Table 4: Kernels of concurrency algorithms.

SCsafe detects and records SCVs precisely during the execution, and recovers from an SCV while retaining SC. We compare SCsafe to an SCV-detection scheme that, when an SCV is found, terminates execution because SC cannot be maintained. Examples of such a scheme are Vulcan [21] and Volition [24]. We also compare SCsafe to two SC-enforcing-only schemes: InvisiFence [4] with and without Commit on Violation (we call them IF and IF-CoV). Such conservative schemes squash execution as soon as a certain necessary condition for an SCV occurs. They are not usable to report SCVs because they would report many false positives (Section 2.2). IF-CoV uses a 4,000-cycle timeout threshold.

To evaluate the performance overhead of SCsafe over plain RC or TSO hardware, we use 16 SPLASH-2 [34] and PAR-SEC [3] programs. We call them *apps*. SPLASH-2 apps use

the default inputs; PARSEC use simmedium. Apps run correctly on RC or TSO hardware, but SCsafe can induce performance overhead as it tries to conservatively enforce SC.

#### 7. EVALUATION

#### 7.1 SCV Detection

# 7.1.1 Number of SCVs Detected

To assess SCsafe's ability to detect and record SCVs, we run the fenceless kernels under RC and TSO. We report the number of SCVs and the number of accesses stalled. The *apps* are found to have practically no SCV, and so they are not shown. For comparison, we also run the fenceless kernels with IF and IF-CoV. Since these schemes cannot observe SCVs, we report the number of squashes (in IF), and stalls and timeouts (in IF-CoV). The data is shown in Table 2, where RC data is on the left and TSO data on the right.

Consider the RC environment. Column 2 shows the number of dynamic SCVs detected by SCsafe. We see that SCsafe detects SCVs in all the kernels. On average, it detects 110 SCVs. Column 3 shows the number of dynamic accesses stalled by SCsafe. Such number is more than 100 times higher than the number of SCVs. Most of these stalls are very short and unrelated to an SCV. This shows that seeing a single access reorder from another processor (e.g., a data race) is not a good SCV indicator; one needs to see a dependence cycle.

Column 4 shows the number of squashes in IF. This number is similar to the stalls in SCsafe — but not exactly the same because memory accesses interleave differently. It is, however, much higher than the number of SCVs. Finally, Columns 5 and 6 show the number of timeouts and stalls in IF-CoV. The number of stalls is also similar to SCsafe. The number of timeouts is closer to the number of SCVs, but it is still much higher for two reasons. First, as we will see, most timeouts are caused by false sharing. Second, when a group of processors times out, this counter increases by the number of timed-out processors. In any case, IF-CoV's timeouts are unable to record information useful to debug SCVs.

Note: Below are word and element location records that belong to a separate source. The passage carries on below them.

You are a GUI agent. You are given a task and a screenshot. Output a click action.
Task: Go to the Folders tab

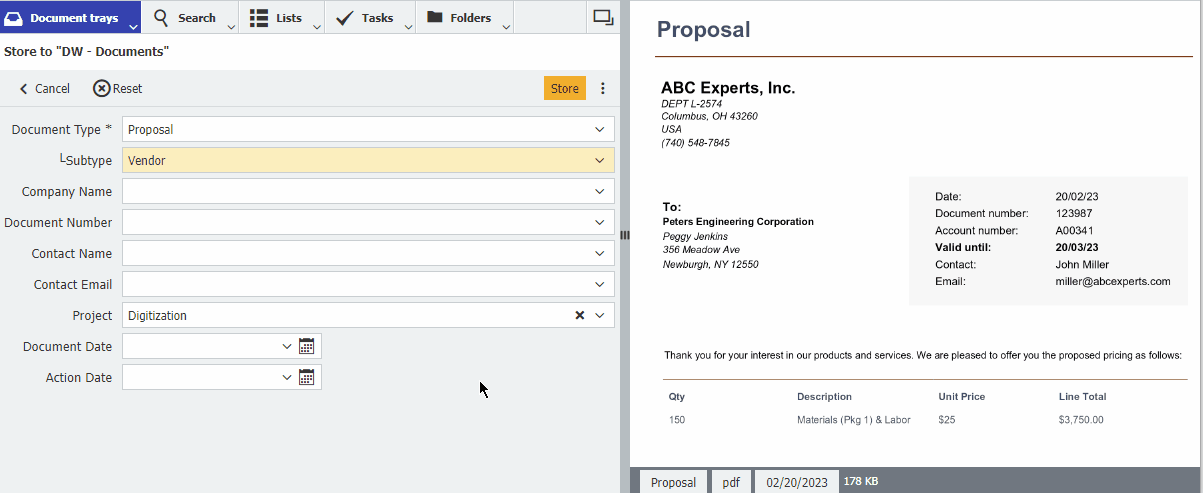[459, 18]
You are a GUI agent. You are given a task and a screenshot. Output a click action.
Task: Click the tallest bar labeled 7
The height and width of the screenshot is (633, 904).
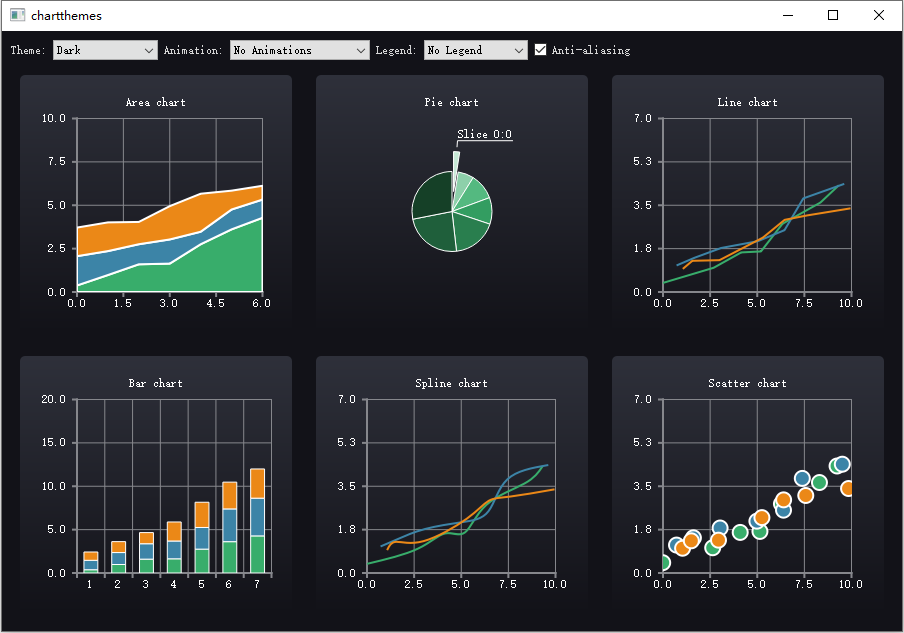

The data for the stricter TSO is similar, with fewer SCVs. Overall, we conclude that SCsafe successfully finds SCVs, and that conventional SC-enforcement approaches cannot be used for SCV detection and debugging.

# 7.1.2 Stopping versus Continuing

Unlike SCsafe, other precise SCV detection schemes such

as Vulcan [21] and Volition [24] terminate execution once they find an SCV. They are unable to retain SC execution and, therefore, they could find additional artificial SCVs caused by the non-SC execution. We call them *Stop* approaches. Debugging with them involves multiple iterations of: SCV detection, termination, fixing the SCV by inserting fences, and then re-execution from the beginning of the application. It usually takes several runs to detect the SCV bugs that SCsafe detects in a single run. Also, these schemes are incompatible with production runs.

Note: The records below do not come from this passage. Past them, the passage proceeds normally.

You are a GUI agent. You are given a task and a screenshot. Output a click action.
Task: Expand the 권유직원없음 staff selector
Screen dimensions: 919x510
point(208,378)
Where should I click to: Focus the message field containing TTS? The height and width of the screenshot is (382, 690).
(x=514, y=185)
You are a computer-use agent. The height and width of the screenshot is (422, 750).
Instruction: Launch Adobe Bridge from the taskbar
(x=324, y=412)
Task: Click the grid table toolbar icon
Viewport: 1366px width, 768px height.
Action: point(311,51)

We compare SCsafe to the operation of SCsafe with the Stop approach. In this case, each re-execution finds one SCV, which is fixed with fences. Table 5 compares the number of runs to detect all the SCVs in the kernels for the two approaches, using RC. This table differs from Table 2 in that we perform as many runs as needed to find all SCVs (Table 2 corresponds to only one run). We see that Stop typically requires several runs to find all the SCVs. SCsafe only needs one run or, in three kernels, two.

| Code      | SCsafe | Stop | Code     | SCsafe | Stop |
|-----------|--------|------|----------|--------|------|
| bakery    | 1      | 1    | dekker   | 1      | 1    |
| harris    | 1      | 6    | lazylist | 1      | 4    |
| takequeue | 1      | 6    | aharr    | 1      | 7    |
| moirbt    | 1      | 3    | moircas  | 1      | 4    |
| ms2       | 1      | 2    | snark    | 2      | 14   |
| msn       | 2      | 9    | mst      | 2      | 8    |

Table 5: Number of runs to find all SCVs in RC.

### 7.1.3 Sensitivity Study

We examine the sensitivity of SCV detection to the size of the RS. As the size of the RS increases, the degree of reordering of memory operations increases, which leads to more SCVs. The results are shown in Figure 8 for both RC and TSO hardware. The figure shows the average number of SCVs observed per kernel for 16-processor runs.



Figure 8: Impact of RS size on the number of SCVs.

In the figure, we change the RS size from 2 to our default of 32. We can see that, as the hardware becomes more aggressive, SCsafe detects more SCVs. Also, RC systems always detect more SCVs than TSO ones. Overall, we choose our default size based on when the curves saturate.

#### 7.2 SCsafe Execution Time Overhead

Compared to conventional hardware, SCsafe incurs two types of execution overhead. The first is access stall overhead. It is mainly caused by accesses that hit in the RS of other processors and have to retry. It can also be caused by the HB or RS being full. The second overhead is recovery from deadlock. This operation requires restoring the architectural state by flushing the pipeline and traversing the HB.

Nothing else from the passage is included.